Process Validation Associate
ADMA Biologics is a biopharmaceutical company relentlessly committed to creating superior products for immunodeficient patients at risk for infection. It is our devotion to this underserved population that fuels us and our hands-on approach to production and development that sets us apart. If you are looking for a dynamic, innovative, growing company in the biopharmaceutical industry that is committed to excellence and integrity, then consider ADMA Biologics. We currently have an exciting opportunity available for a Process Validation Associate in Boca Raton, Florida!

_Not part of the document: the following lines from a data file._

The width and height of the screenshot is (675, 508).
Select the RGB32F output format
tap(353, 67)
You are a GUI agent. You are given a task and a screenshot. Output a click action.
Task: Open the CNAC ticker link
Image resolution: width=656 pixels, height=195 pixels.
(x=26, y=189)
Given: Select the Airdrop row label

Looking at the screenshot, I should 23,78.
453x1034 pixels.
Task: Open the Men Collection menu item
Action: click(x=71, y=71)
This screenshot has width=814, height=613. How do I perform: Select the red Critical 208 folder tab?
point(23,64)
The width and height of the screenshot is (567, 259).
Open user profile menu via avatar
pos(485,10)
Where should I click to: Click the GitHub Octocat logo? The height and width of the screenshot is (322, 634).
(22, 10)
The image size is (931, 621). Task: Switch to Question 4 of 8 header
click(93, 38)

The Process Validation Associate is responsible for collecting, analyzing and evaluating process data for the purpose of maintaining control over all aspects related to validation of the manufacturing process.Qualifications
- Implement various validation assessment procedures according to required validation protocols
- Executing test plans and strategies, working with project teams including Engineering, Quality Control, and Manufacturing
- Statistical analysis of process data using including trend analysis, confidence intervals, ANOVA, and linear regression
- Using statistical analysis to set process alert limits and identify “process drift” and support investigations
- Provide periodic reports summarizing production yields and key impurity trends
- Construct and maintain statistical database for IgG process trending program
- Support deviation management
- Managing with a work plan/milestone dates.
Minimum of a Bachelors degree required
Requires a minimum of 5 years of experience working in a pharmaceutical manufacturing or manufacturing support setting. Knowledge of statistical analysis methods. Technical writing skills required. Basic understanding of systems data management, database structures, and data flow.

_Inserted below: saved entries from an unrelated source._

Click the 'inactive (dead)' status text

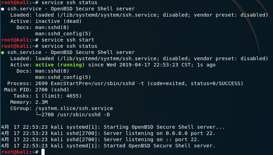[58, 21]
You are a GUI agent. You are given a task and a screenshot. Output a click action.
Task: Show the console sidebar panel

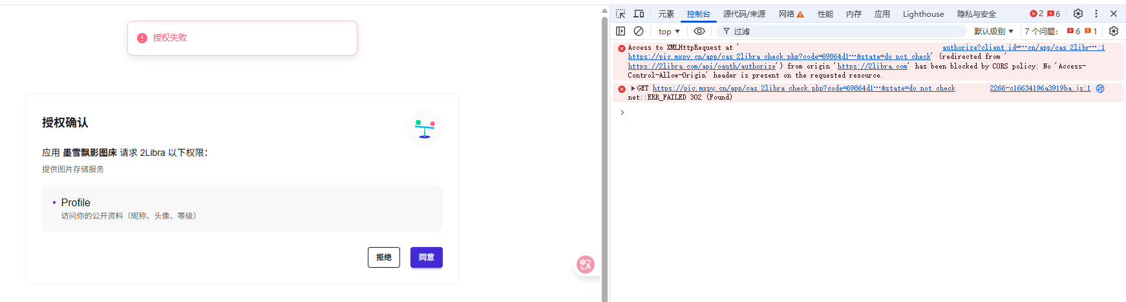click(621, 31)
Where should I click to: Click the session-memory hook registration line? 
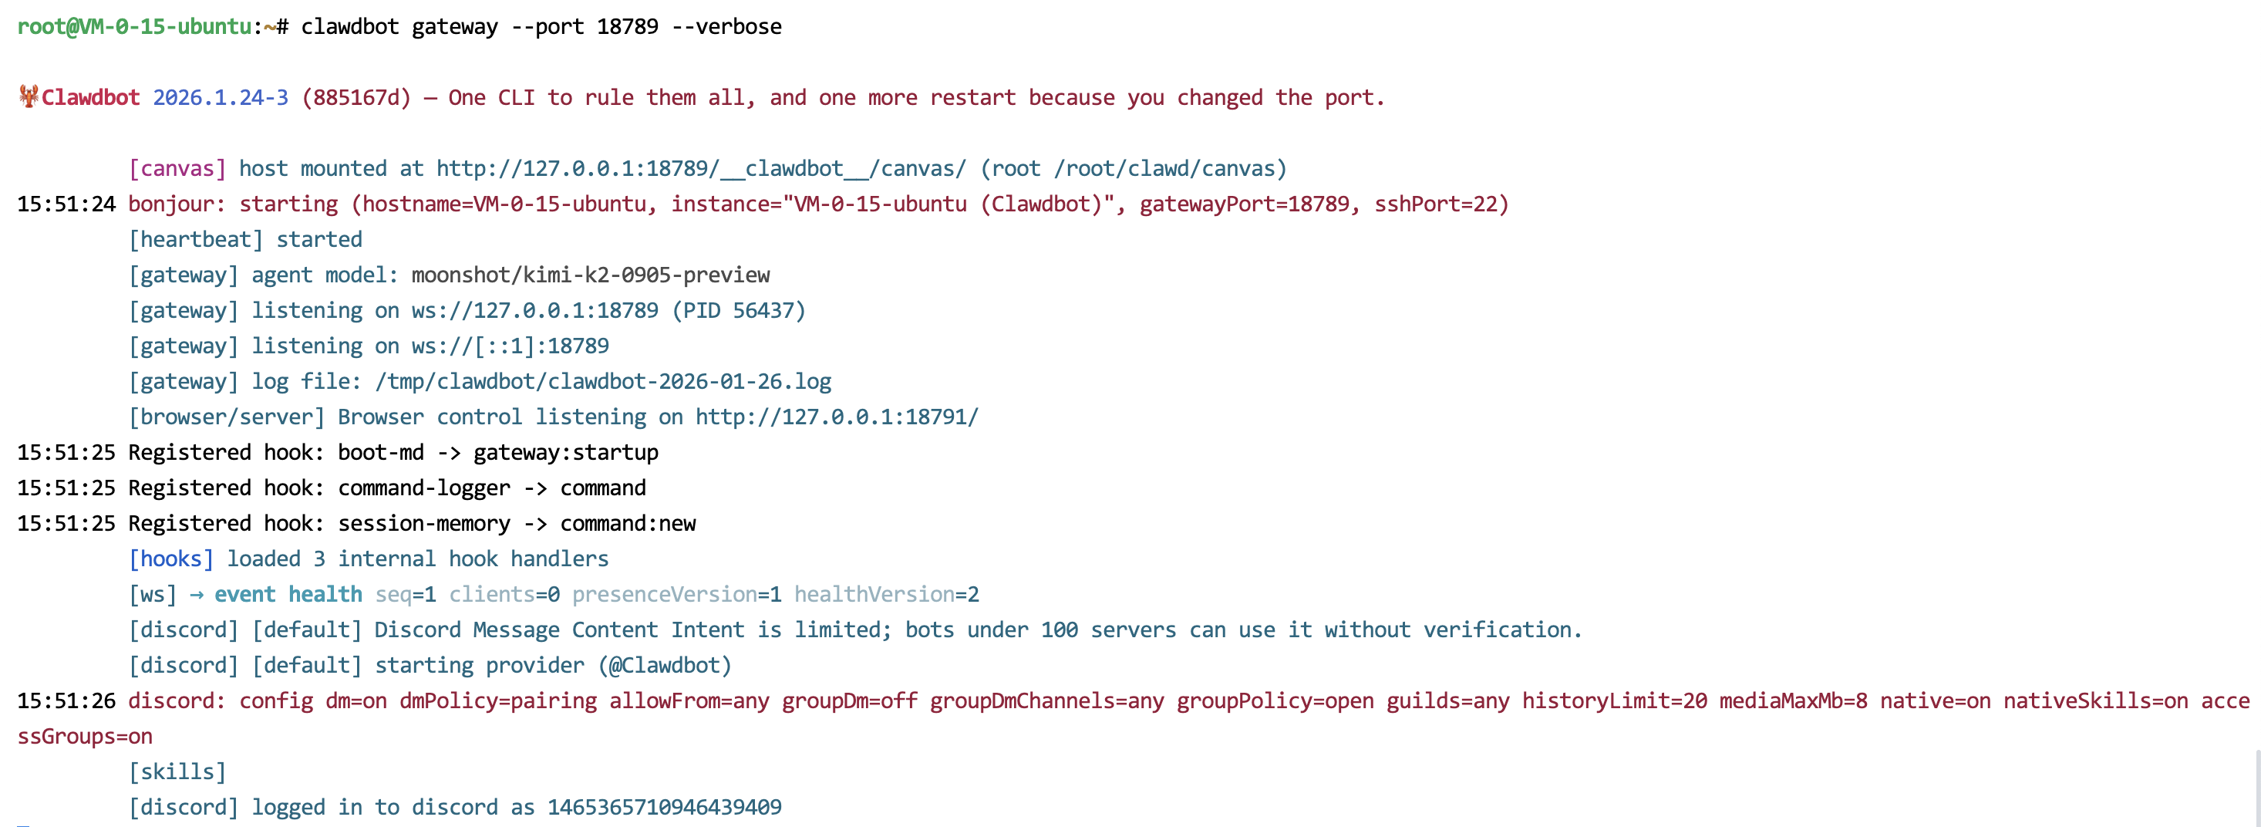click(x=356, y=524)
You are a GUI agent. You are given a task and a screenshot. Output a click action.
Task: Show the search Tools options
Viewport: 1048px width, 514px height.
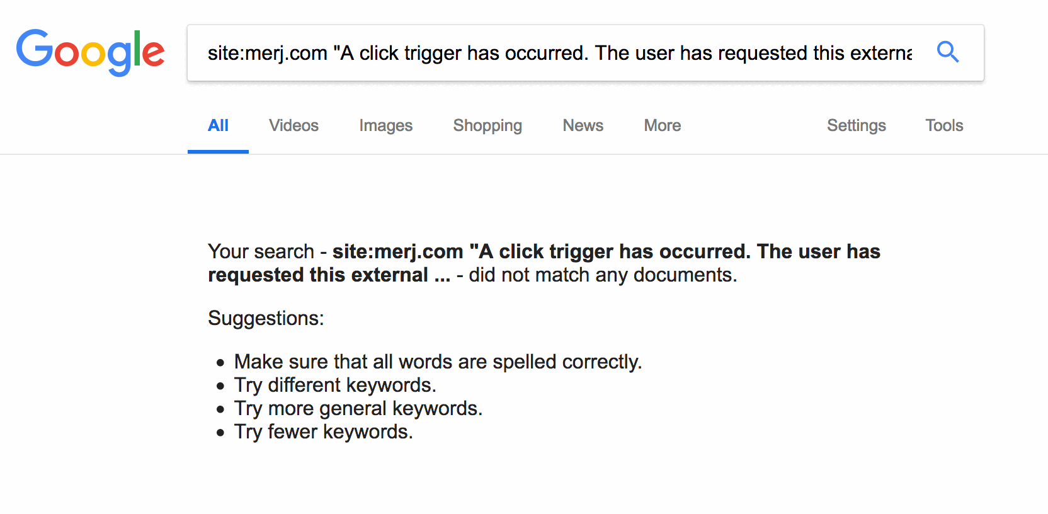click(x=944, y=125)
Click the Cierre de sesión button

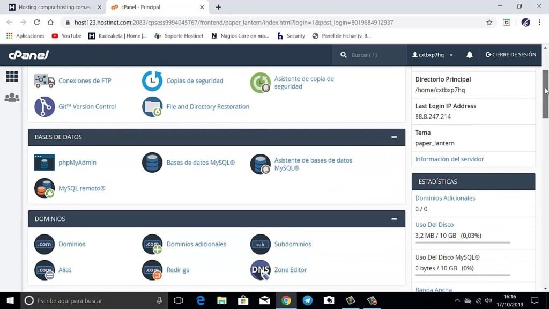[x=510, y=55]
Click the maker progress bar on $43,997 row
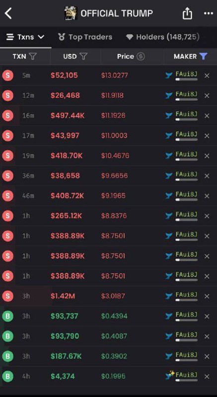The width and height of the screenshot is (217, 397). (186, 139)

Other Essentials Knowledge/Skills
Must possess excellent written and verbal communication skills. Proficient in using Microsoft office applications and statistical control software. Good analytical skills.

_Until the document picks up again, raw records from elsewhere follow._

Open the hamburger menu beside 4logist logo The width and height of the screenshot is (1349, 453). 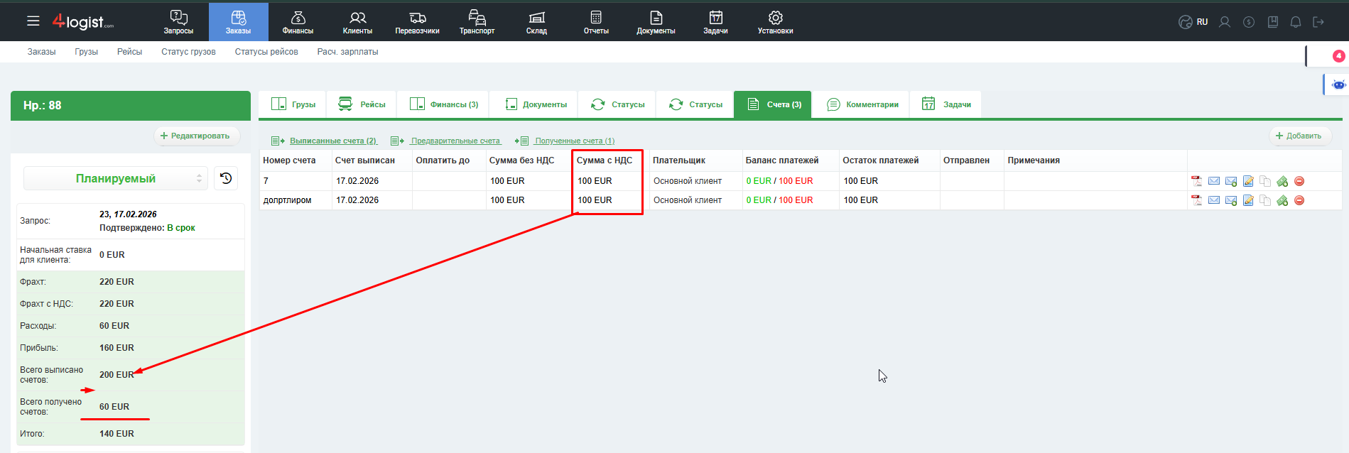click(x=33, y=21)
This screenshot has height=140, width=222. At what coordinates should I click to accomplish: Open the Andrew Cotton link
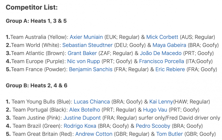point(94,134)
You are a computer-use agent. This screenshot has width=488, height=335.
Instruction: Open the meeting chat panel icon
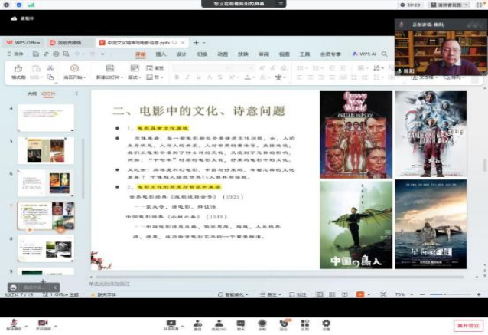pyautogui.click(x=240, y=324)
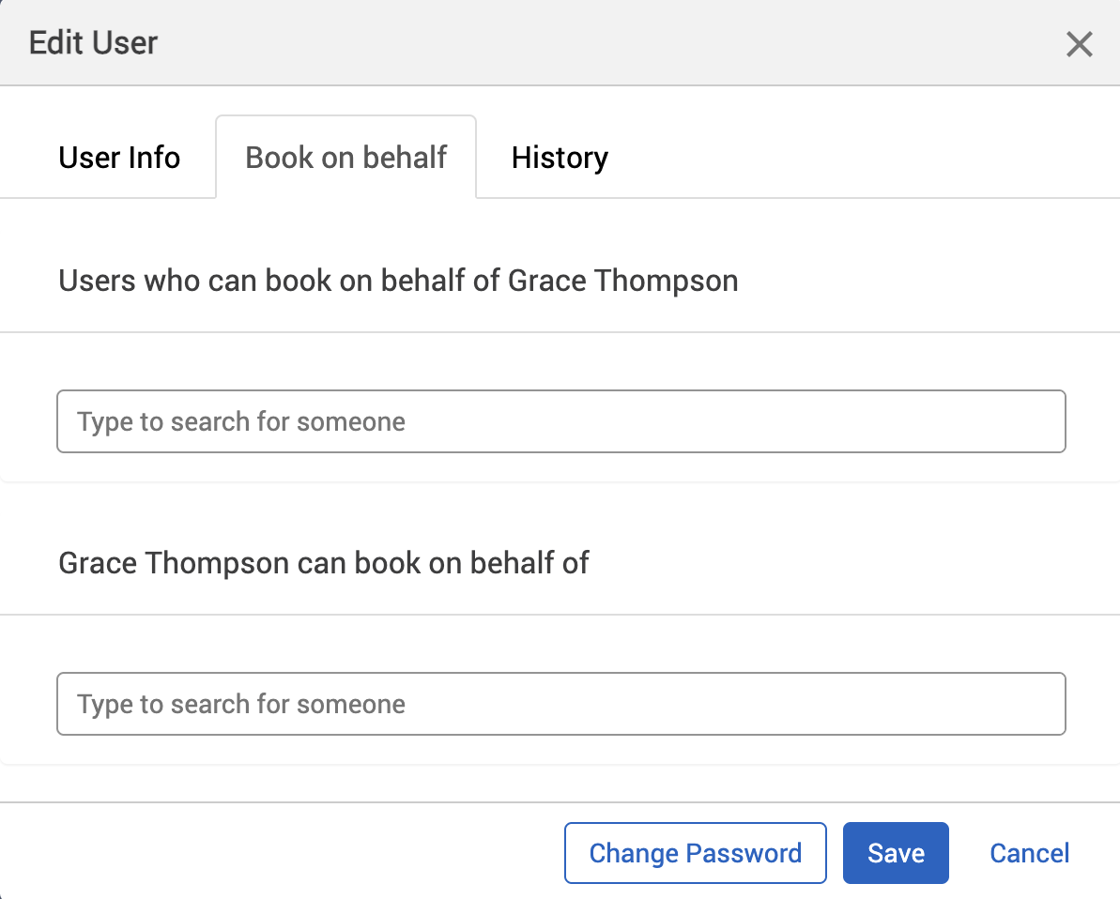View Grace Thompson's booking History

559,157
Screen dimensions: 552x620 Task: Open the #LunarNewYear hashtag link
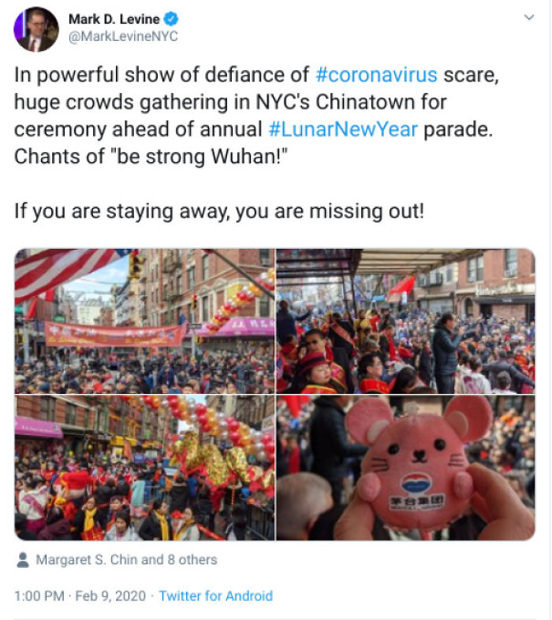[x=343, y=129]
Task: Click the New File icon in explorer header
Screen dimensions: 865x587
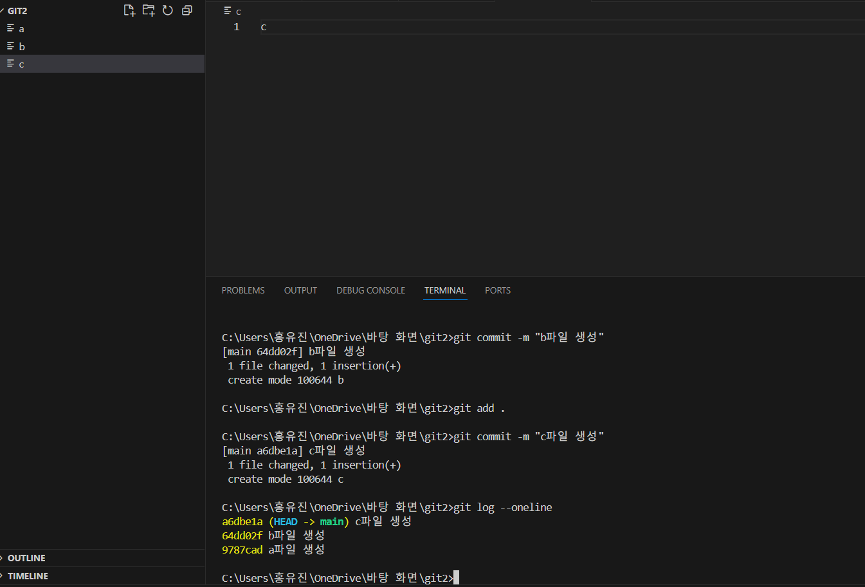Action: pos(129,10)
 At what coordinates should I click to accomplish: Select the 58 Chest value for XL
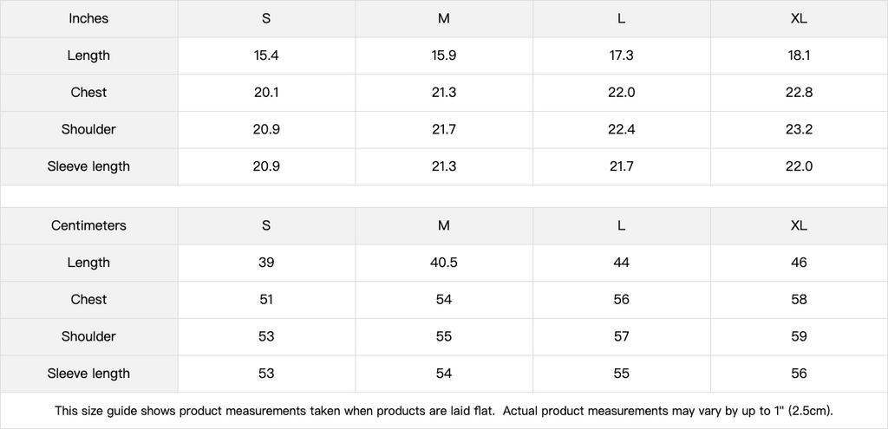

As a part of our Quality Systems and cGMP initiatives, employees are responsible for ensuring compliance with all ADMA Quality policies, standards and SOPs in their area of work and responsibility. This includes ensuring all Quality Assurance (QA) records and reports, Human Resources (HR) policies, and Environmental Health and Safety (EH&S) procedures and practices are completed in a timely manner. Any delay or failure to comply with policies, standards and procedures is required to be communicated/escalated to the appropriate responsible parties, such as QA, HR, or EH&S depending on the issue.
Sits at desk and in meetings.
In addition to competitive compensation, we offer a comprehensive benefits package including:
- 401K plan with employer match and immediate vesting
- Medical, Vision, Dental Insurance, Life and Disability
- Pet Insurance
- Company paid STD and LTD
- Company Paid Holidays
- 3 Weeks’ Paid Time Off (within the first year)
- Tuition Assistance (after the first year)
- Easily accessible to Tri-Rail
- Shuttle to the Boca Tri-Rail station
ADMA Biologics. uses E-Verify to confirm the employment eligibility of all newly hired employees. To learn more about E-Verify, including your rights and responsibilities, please visit www.dhs.gov/E-Verify.
ADMA Biologics is an Equal Opportunity Employer.